Hi all ! I am terribly sorry if this was answered before but i couldn't find the post. So that's the deal. We all know that while x→∞ (1+1/x)^x → e

But I am deeply telling myself that 1/x goes to 0 while x goes to infinity. 1+0 = 1 and we have 1^∞ which is undefined. But also see that 1/x +1 is not a continuous function so i cannot simply take the limit of it and raise the value to x like : (limit of 1/x + 1)^x while x→∞

So can you please give me a rigorous proof for why this function approaches to Napier's constant ?

2. Mar 31, 2012

### HallsofIvy

You cannot first take the limit of 1+ 1/x as x goes to infinity and then say that you are taking $1^\infty$. The limits must be taken simultaneously.

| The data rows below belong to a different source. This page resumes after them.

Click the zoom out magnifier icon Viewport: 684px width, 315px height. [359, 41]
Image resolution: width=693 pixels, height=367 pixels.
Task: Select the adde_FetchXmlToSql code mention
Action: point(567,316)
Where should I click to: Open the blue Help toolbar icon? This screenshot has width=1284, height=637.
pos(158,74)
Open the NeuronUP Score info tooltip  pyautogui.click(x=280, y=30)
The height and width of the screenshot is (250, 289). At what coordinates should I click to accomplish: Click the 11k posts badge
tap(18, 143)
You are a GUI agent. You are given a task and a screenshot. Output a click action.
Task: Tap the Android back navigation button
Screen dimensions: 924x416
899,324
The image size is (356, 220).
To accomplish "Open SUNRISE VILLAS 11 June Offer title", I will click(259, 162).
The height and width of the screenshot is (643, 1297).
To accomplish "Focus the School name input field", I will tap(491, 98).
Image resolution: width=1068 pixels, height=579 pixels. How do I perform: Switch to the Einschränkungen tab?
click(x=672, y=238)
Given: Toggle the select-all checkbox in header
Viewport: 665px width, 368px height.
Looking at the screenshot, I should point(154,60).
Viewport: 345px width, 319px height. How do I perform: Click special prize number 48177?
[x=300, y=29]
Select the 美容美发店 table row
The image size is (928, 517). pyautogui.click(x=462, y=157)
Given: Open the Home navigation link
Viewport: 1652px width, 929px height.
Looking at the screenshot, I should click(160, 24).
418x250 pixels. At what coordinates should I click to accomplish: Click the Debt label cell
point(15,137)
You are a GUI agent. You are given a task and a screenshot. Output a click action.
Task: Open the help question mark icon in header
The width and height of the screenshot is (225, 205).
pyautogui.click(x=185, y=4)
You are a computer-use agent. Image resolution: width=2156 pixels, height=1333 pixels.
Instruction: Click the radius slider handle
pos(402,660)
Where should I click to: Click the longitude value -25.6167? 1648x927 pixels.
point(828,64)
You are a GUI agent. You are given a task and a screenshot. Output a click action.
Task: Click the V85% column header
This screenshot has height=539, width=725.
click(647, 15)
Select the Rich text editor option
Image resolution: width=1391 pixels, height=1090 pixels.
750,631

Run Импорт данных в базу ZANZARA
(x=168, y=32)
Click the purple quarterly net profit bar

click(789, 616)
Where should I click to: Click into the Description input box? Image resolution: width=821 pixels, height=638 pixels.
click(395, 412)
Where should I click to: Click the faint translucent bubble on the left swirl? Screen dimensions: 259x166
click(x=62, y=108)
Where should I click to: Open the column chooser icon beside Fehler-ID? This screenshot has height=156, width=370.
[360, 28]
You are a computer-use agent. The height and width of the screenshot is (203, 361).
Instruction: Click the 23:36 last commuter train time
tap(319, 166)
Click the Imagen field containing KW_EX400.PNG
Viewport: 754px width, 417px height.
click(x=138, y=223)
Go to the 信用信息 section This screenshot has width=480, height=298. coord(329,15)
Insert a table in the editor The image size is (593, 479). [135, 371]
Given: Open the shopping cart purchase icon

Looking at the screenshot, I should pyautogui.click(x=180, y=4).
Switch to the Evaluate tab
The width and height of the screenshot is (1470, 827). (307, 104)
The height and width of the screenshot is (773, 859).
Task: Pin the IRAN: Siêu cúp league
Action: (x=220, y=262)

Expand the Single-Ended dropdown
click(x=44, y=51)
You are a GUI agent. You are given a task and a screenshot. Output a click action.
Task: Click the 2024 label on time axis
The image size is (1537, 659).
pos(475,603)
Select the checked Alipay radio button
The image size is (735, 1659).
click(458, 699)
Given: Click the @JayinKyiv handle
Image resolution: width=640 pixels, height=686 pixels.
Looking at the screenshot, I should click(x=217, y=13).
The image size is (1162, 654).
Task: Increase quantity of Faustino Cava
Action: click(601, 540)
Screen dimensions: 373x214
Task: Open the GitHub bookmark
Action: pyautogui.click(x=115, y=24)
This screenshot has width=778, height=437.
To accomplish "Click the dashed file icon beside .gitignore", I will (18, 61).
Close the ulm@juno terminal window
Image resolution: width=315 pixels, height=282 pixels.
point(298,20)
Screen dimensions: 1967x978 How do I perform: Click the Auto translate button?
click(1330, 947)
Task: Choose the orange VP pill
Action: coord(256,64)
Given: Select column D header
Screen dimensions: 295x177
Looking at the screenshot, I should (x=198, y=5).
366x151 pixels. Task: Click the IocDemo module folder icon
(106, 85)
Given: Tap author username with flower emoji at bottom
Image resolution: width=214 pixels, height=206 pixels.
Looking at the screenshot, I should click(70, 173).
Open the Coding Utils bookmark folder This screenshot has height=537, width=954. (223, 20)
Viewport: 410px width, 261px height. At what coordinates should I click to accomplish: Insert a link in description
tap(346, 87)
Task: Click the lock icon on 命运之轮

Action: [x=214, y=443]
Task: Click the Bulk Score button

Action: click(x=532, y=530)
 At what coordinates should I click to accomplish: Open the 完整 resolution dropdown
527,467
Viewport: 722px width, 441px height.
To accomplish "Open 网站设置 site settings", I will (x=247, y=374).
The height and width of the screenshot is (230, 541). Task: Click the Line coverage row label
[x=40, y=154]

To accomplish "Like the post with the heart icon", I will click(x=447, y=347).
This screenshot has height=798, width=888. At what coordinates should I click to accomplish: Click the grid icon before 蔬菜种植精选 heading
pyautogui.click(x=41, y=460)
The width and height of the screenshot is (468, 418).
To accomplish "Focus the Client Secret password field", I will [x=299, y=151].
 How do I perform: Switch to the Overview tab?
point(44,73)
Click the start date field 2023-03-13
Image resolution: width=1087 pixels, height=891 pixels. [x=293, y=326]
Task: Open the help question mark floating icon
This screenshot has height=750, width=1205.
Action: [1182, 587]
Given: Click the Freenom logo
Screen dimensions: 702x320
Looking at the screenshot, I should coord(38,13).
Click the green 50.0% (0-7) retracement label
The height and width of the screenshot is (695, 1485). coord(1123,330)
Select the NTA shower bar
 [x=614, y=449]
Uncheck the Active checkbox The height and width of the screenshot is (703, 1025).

How you show that $\lim_{x\to \infty}(1+ 1/x)^x= e$ depends upon exactly how you define e itself. In some texts, e is defined as that limit, after you have proved that the limit does, in fact, exist.

But you can also prove, without reference to e, that the derivative of the function $f(x)=a^x$ is a constant (depending on a) time $a^x$. And then define e to be such that that constant is 1.

That is, if $f(x)= a^x$ then $f(x+h)= a^{x+h}= a^xa^h$ so that
$$\frac{a^{x+h}- a^x}{h}= \frac{a^xa^h- a^x}{h}= a^x\frac{a^h- 1}{h}$$
so that
$$\frac{da^x}{dx}= a^x \lim_{h\to 0}\frac{a^h- 1}{h}$$
and e is defined to be the number such that
$$\lim_{h\to 0}\frac{a^h- 1}{h}= 1$$.

That means that, for h sufficiently close to 0, we can write
$$\frac{a^h- 1}{h}$$
is approximately 1 so that
$$a^h- 1$$
is approximately equal to h and then $a^h$ is approximately equal to 1+ h.
That, in turn, means that a is approximately equal to $(1+ h)^{1/h}$

Now, let x= 1/h so that becomes $(1+ 1/x)^x$ and as h goes to 0, h goes to infinity.